One of the scope of this paper is to suggest that non-economic types of values of nature –such as the aesthetics, ecological, moral values etc. –can play a role in guiding environmental decision-making and environmental policies as Inayatullah (1998, p. 820) and Slaughter (2002, 14) have suggested concerning ecological values.

The analysis of the values of nature will help to introduce another important topic concerning the decolonization of environmental ethics.

As a matter of fact, the novelty of the article is represented by unveiling the colonial perspective of the philosophical field of environmental ethics, with the special focus on the colonial nature of value distribution –when talking about value of nature. The article shows that the uneven significance and relevance of different values of nature, referring to the higher importance of the economic aspect vis-à-vis with the devaluation of non-economic aspects of nature, is a sign of the colonial attitude undermining part of environmental ethics.

In this perspective, I claim that decolonizing environmental ethics means rebalancing the different values of nature, allowing the non-economic aspects to offer their due and therefore to show their potential.

The attention of non-economic value of nature can also reflect the acceptance of our responsibilities toward other humans (such as minority groups and Indigenous people for instance) and other non-human species belonging to the present and future generation inhabiting the planet earth.

Tereza Špinková (Masaryk University in Brno, Czech Republic):

Can We Give Them a Voice?

The sixth mass extinction is one of drastic human-induced environmental changes currently underway. Elisabeth Kolbert, author of the 2014 non-fiction book The Sixth Extinction: An Unnatural History, estimates that flora and fauna loss by the end of our century will be between 20 and 50 percent of all living species on Earth. The apocalyptic visuality of these catastrophic and word-ending perspectives leads (according to for example Bruno Latour, Naomi Klein, Donna Haraway or Rosi Braidotti) to our incapacitation and nihilism. What can art, situated somewhere between poetic, abstract and political expression, bring in order for us to better understand the present situation and imagine the future? Contemporary theorist T. J. Demos asks: “How can we cultivate futures of justice and multispecies flourishing?” In this presentation, I would like to focus on the question how art, created by us human beings, can help us find a sustainable way to cohabitate with other non-human creatures on this planet.

The human relationship with animals has transformed throughout history, which has been manifested in art accordingly. For a long period of time, animals were perceived as inferior and unintelligent. By the end of the 20th century, artists started following the changing relationship between humans and nature, including animals. In the last two decades, they have often built on the current theories that criticize the anthropocentric worldview and propose trending away from the old modernist thinking that separates nature from culture. This trend has manifested itself in audiovisual art quite significantly, which is the reason why I chose to focus on it in my presentation. It also sets the time frame of this paper: audiovisual media has become increasingly common in the 21st century, mainly due to the increased availability of technologies and the development of Web 2.0.

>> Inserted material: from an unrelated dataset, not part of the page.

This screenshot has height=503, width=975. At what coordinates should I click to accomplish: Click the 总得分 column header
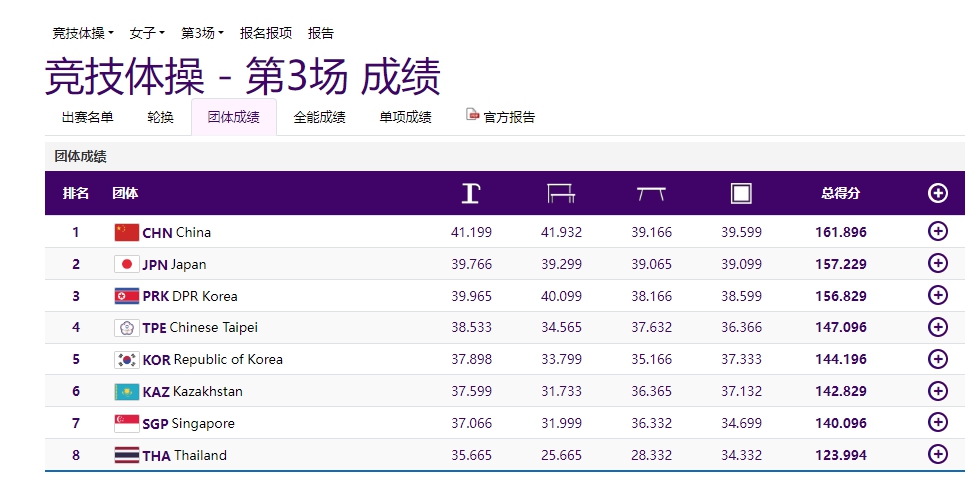(x=841, y=193)
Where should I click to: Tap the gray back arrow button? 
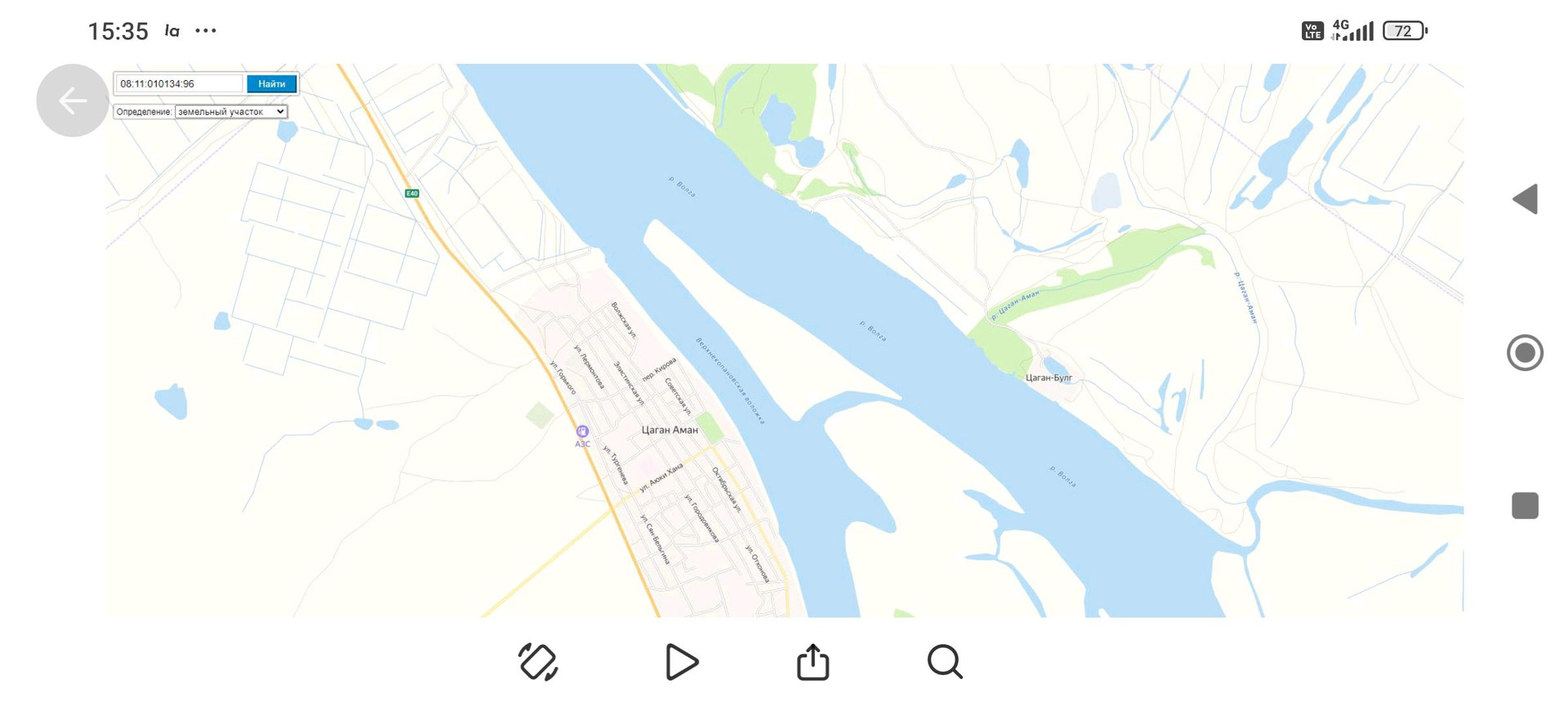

My presentation should outline (through the specific artwork by for example Neozoon, Maja Smrekar, Pierre Huyghe or Dominik Gajarský) the possible answers to the following question: How does audiovisual art react to the line of thought formulated by current philosophy and sociology that criticizes the anthropocentric worldview? This topic is also intertwined with ethical and (necro)political issues and raises further questions, such as: what is our position towards these ‘mute creatures,’ can we give them a voice? Do we have a right to do so and, if so, under what conditions?